A total of 105 healthy, ASA I-II, term parturients with singleton vertex presentation in active labor (cervical dilation of <5 cm) and requesting neuraxial analgesia were enrolled. Women were randomized to receive either 2 mL (2 mL Group, n=53) or 10 mL (10 mL group, n=52) of saline after identification of the epidural space. Immediately after saline injection, a 20-G, closed-tip, nylon, multiport epidural catheter was placed, with ease of passing it on the first attempt recorded. Analgesia was initiated 5 min later with a bolus of 10 mL of diluted concentration of bupivacaine 0.1% with fentanyl 2 μg/mL. Women were then moved from the sitting position to semi-sitting with left uterine displacement, and any occurrence of paresthesia was noted. After 25 min, the spread of block to cold and pain on both sides of the body was assessed using a dermatome chart. Also recorded were degree of pain relief by 10-point visual analog scale (VAS), motor block, and the incidence of blood vessel trauma. Student's t, chi-square, Wilcoxon, and Fisher's exact tests were used as appropriate.

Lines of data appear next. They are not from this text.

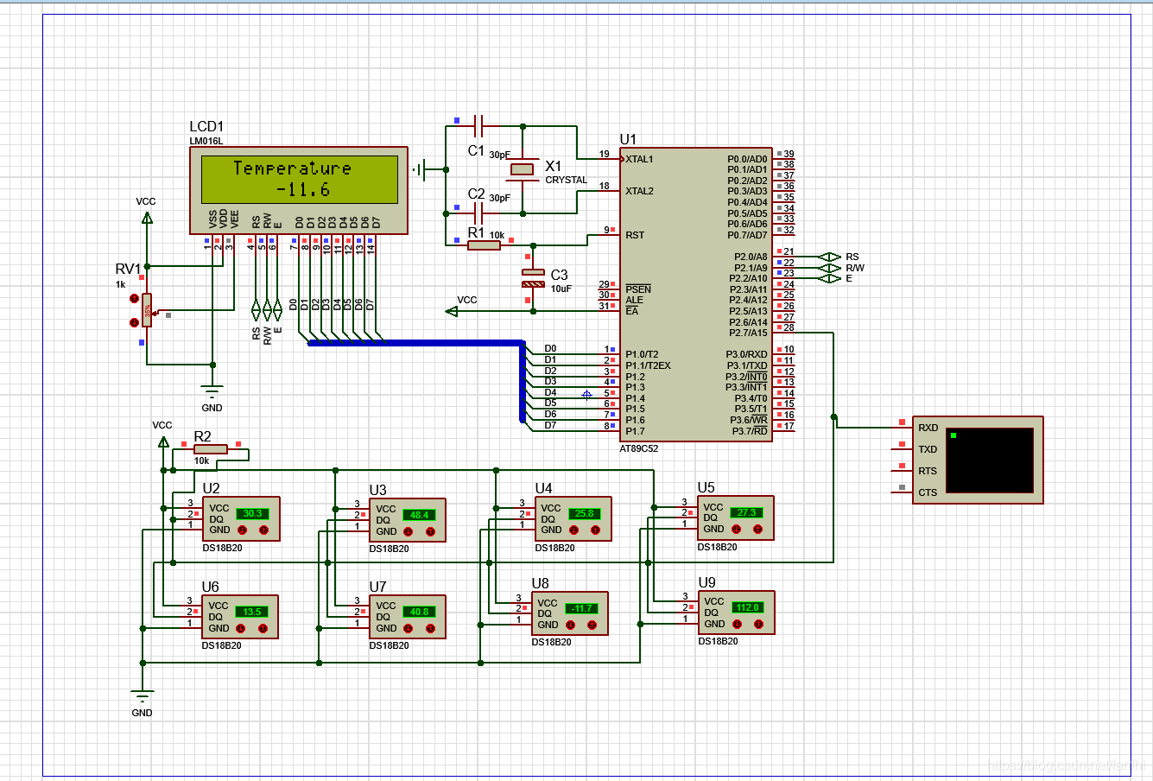The height and width of the screenshot is (781, 1153).
Task: Click the virtual terminal black screen
Action: [x=989, y=460]
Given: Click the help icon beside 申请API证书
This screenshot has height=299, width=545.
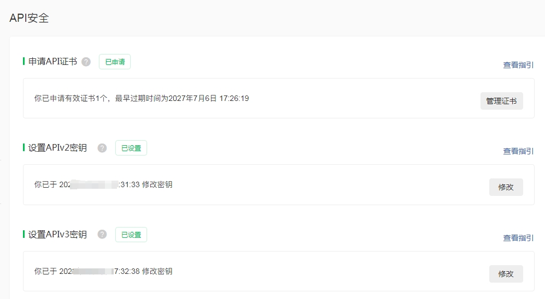Looking at the screenshot, I should tap(86, 62).
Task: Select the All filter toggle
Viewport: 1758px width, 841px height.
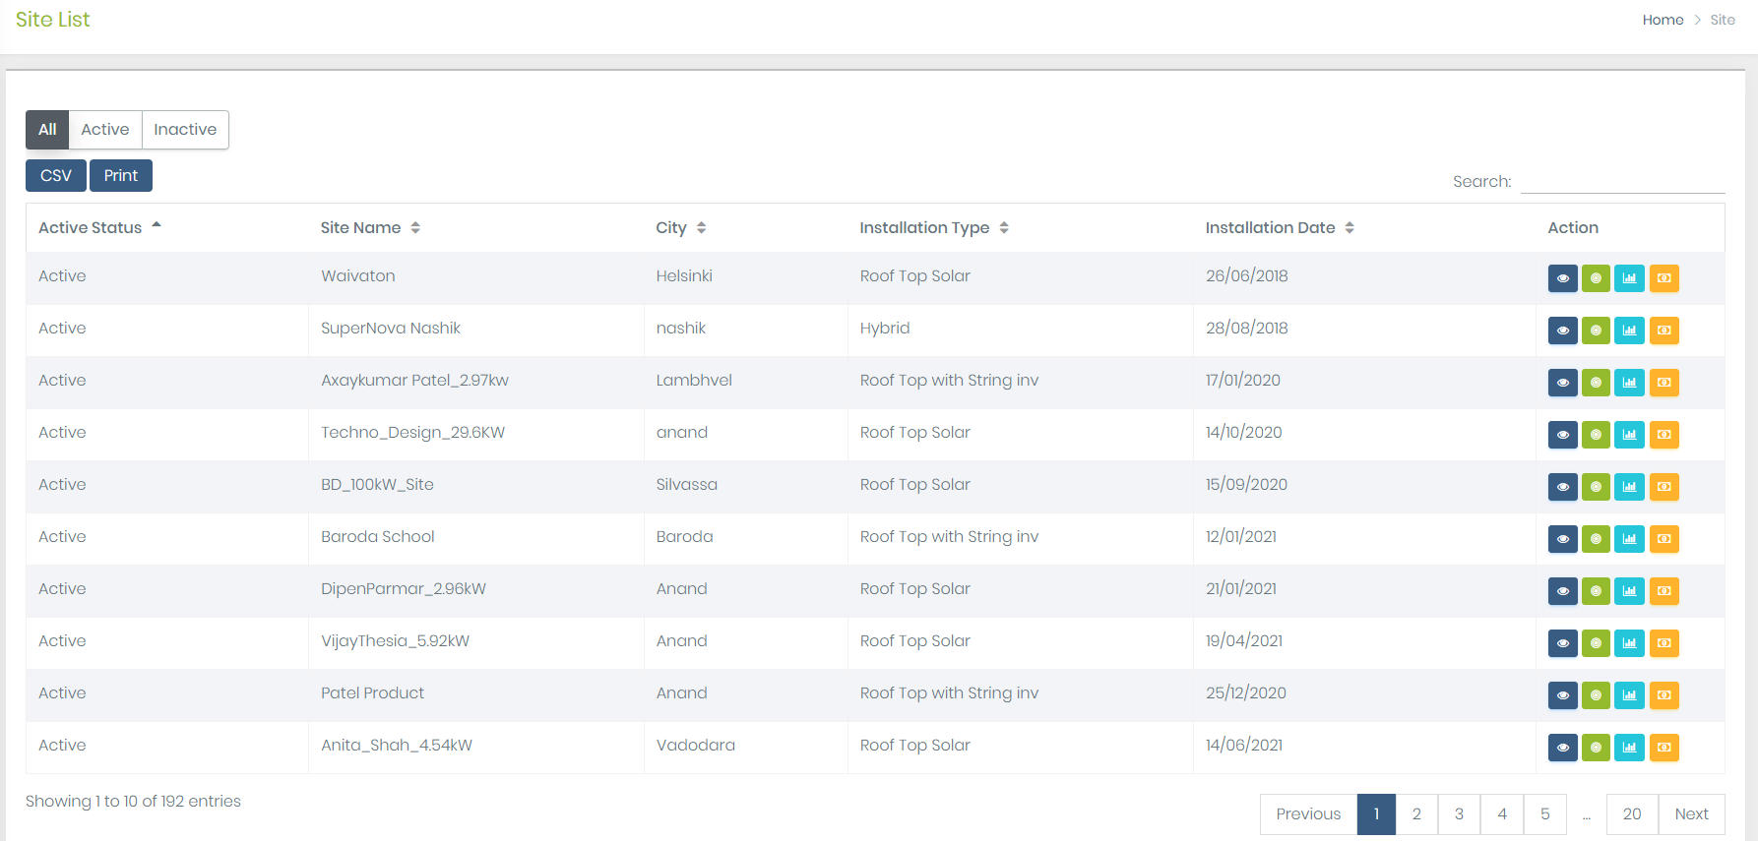Action: point(47,130)

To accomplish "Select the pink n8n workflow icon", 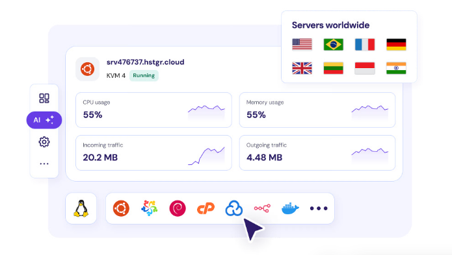I will pos(262,208).
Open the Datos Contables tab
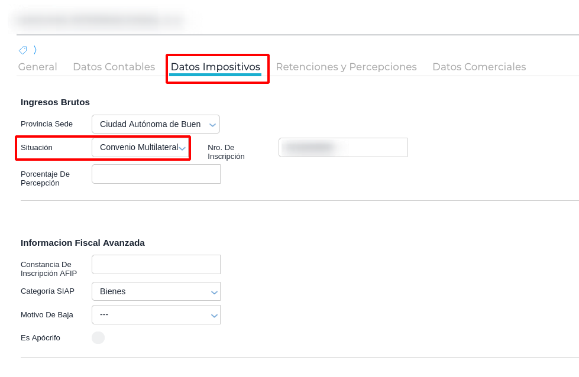Image resolution: width=579 pixels, height=377 pixels. (x=114, y=67)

One woman in the 2-mL group was excluded for failure of catheter insertion, as were three in the 2-mL group and two in the 10-mL group who had the catheter threaded into the intravascular space or a vasovagal attack during insertion, leaving 49 women in the 2-mL group and 50 in the 10-mL group. The two groups had similar demographics and obstetric characteristics. The median number of dermatomes (range in parenthesis) blocked for cold and pinprick sensation was significantly higher in the 10 mL group; 19 (6-29) versus 15 (4-27) for cold, P=0.000; 15 (3-29) versus 11.5 (3-26) for pinprick, P=0.002. A higher median level of block to cold was also seen in the 10-mL group; T9 (T4-L1) versus T10 (T6-L1), P=0.049. However, the height of block to pinprick was comparable between the two groups (P=NS). Motor block was minimal in all women. VAS pain relief at 25 min was the same in both groups (P=NS), and there was no difference in the percentage of women who experienced unilateral block or incomplete pain relief requiring additional medication. The epidural catheter was inserted easily in almost all women and the incidence of blood vessel trauma was low, without any significant difference between groups. The frequency of paresthesia, however, was high in both groups (57.6% in the 2-mL group, vs. 63.4%; P=NS).
The authors concluded that use of 10 mL versus 2 mL of saline after identification of the epidural space in women during first-stage labor increases the total number of dermatomes blocked for both cold and pinprick sensation. Ease of catheter insertion, prevention of intravascular cannulation, and adequate pain relief, however, were similar throughout.